Stiff Penalties and Big Bonuses

Over time, participation in MACRA/MIPS becomes significantly more rewarding than its predecessors and doesn’t take long to get there. Where MU, PQRS and VBM each had adjustments in the 0.5 to 5 percent range in their early years, this all-encompassing QPP hits 9 percent as soon as reporting year 2020. The penalties will hurt, and the bonuses can quickly reach well into the double digits—potentially topping 30 percent for exceptional performers by as early as 2021.

That’s because the system is, by mandate, budget-neutral. It grades participants on a scale, and the poor performers’ penalties help fund the best performers’ bonuses. Plus the program allocates $500 million per year specifically for exceptional performers.

And who will these winners be? 

 “The physicians and practices that really dig into the rules and regulations really understand the reporting mechanisms and really understand the individual measures under which they are going to be judged,” says Ezequiel “Zeke” Silva III, MD, chair of ACR’s economics commission.

“The rules are complex,” adds Silva, who practices with South Texas Radiology Group, a 67-radiologist provider based out of San Antonio. “The rules are changing. It takes more than a cursory overview of the rules to become proficient” in applying their intent to improving patient care as well as leveraging participation to greatest financial advantage. 

According to Silva, getting there requires contemplating your mission and vision as a radiologist.

“You have to have a philosophical commitment to do this in order to reach the high end of the [bonus] spectrum,” he says. “You just do. Otherwise, to do it just for the money makes it more unpleasant than it has to be. And it runs the risk of putting a whole bunch of processes into place that don’t make any difference for patient care.”

Benefits Abound, So Why Wait?

Silva urges radiologists who are on the proverbial fence, mulling participation, to question themselves on goals, aspirations and desired reputation.

“When you look at all the details, it’s not hard to find yourself overwhelmed with the overall scoring system, the individual measures, how things are weighted, all the terminology,” he says. “It’s easy to become so overwhelmed that you just say ‘I give up.’”

He says opting out or doing the bare minimum early on may, in fact, be a valid and legitimate route for some QPP-eligible radiologists and group practices. At the same time, however, he points to the many helps, outreaches and resources available from ACR, SIR and CMS itself as both reasons to go “all in” and levers by which to do so.

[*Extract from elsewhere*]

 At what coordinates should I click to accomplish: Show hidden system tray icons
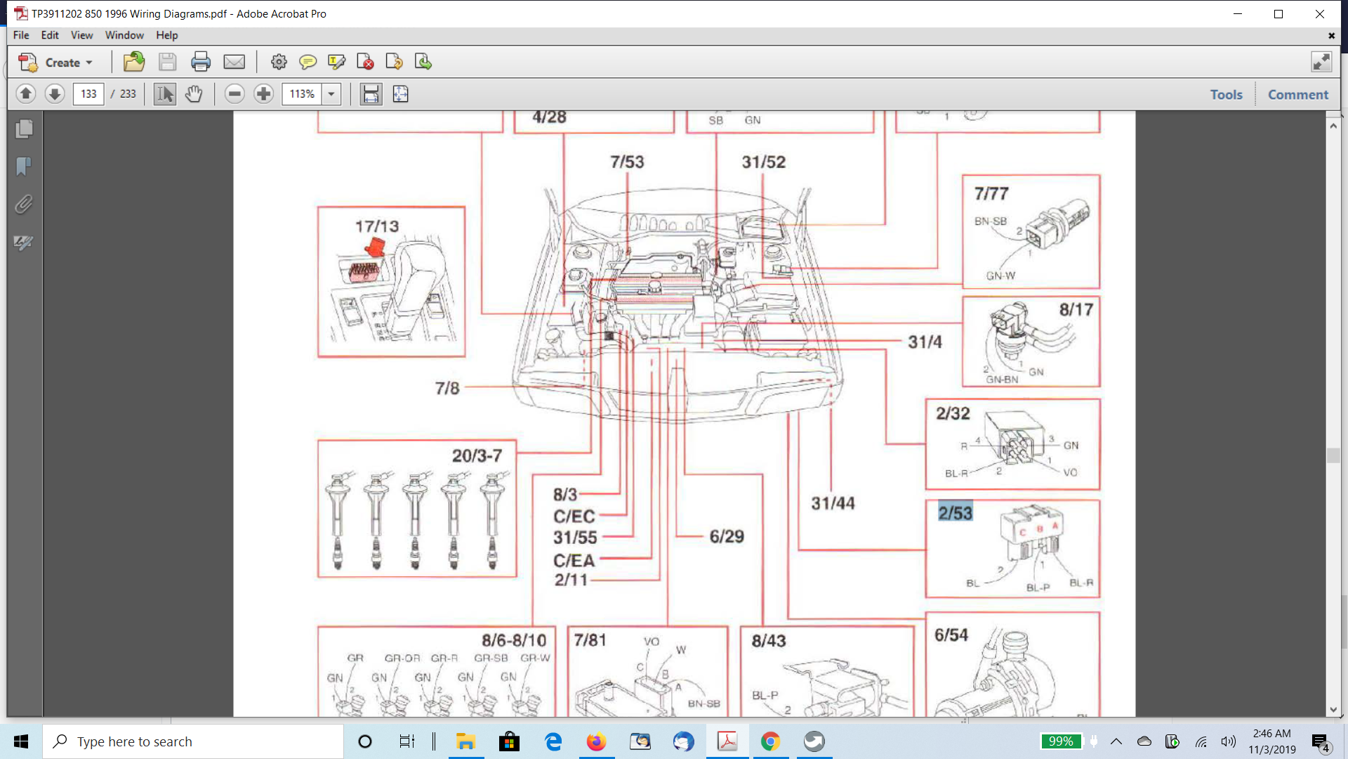[x=1116, y=741]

“I am committed in my position with the ACR to help ensure the organization does its job to have the measures out there for radiologists,” says Silva, who presented on the subject at RSNA 2016 as part of ACR’s ongoing efforts to translate and disseminate usable information to the radiology community.

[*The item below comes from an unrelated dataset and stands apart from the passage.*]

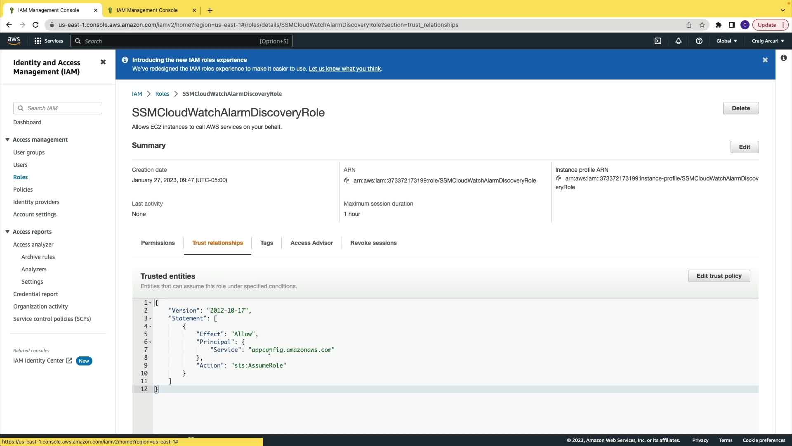Click the Edit trust policy button
Screen dimensions: 792x446
719,276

“The stronger we are together as a specialty, both locally and nationally, the more sure we are to remain relevant in healthcare long term,” he says. “And that is not a given.”

Looking beyond MIPS to episode-based care, such as that put forward by advanced APMs, radiology “is really going to have to prove its worth and prove its contribution,” Silva notes. “I think we are well-positioned to do so in current and future payment models.

It’s just going to take a deep philosophical and purposeful commitment.”

Not surprisingly, these present and future payment models have their detractors. In an opinion piece written for Medpage Today, internal medicine physician Caroline Poplin, MD, writes: “MIPS is just a transition to the ideal system, the Advanced Alternative Payment Model, where patients are cared for inside a vertically integrated healthcare delivery system managed by highly-paid corporate executives, reimbursed by capitation, at financial risk for profit and loss: an Accountable Care Organization accountable to payers, not patients.”1

Silva has a different take on it. MIPS and Advanced APMs, he says, offer participating clinicians and practices a good way to make meaningful strides toward improving not only their bottom line but also their operations and their standing within their communities and institutions.


“These steps are really driven by doctors’ desire,” he says, “to do their best for their practices, their facilities and their patients.”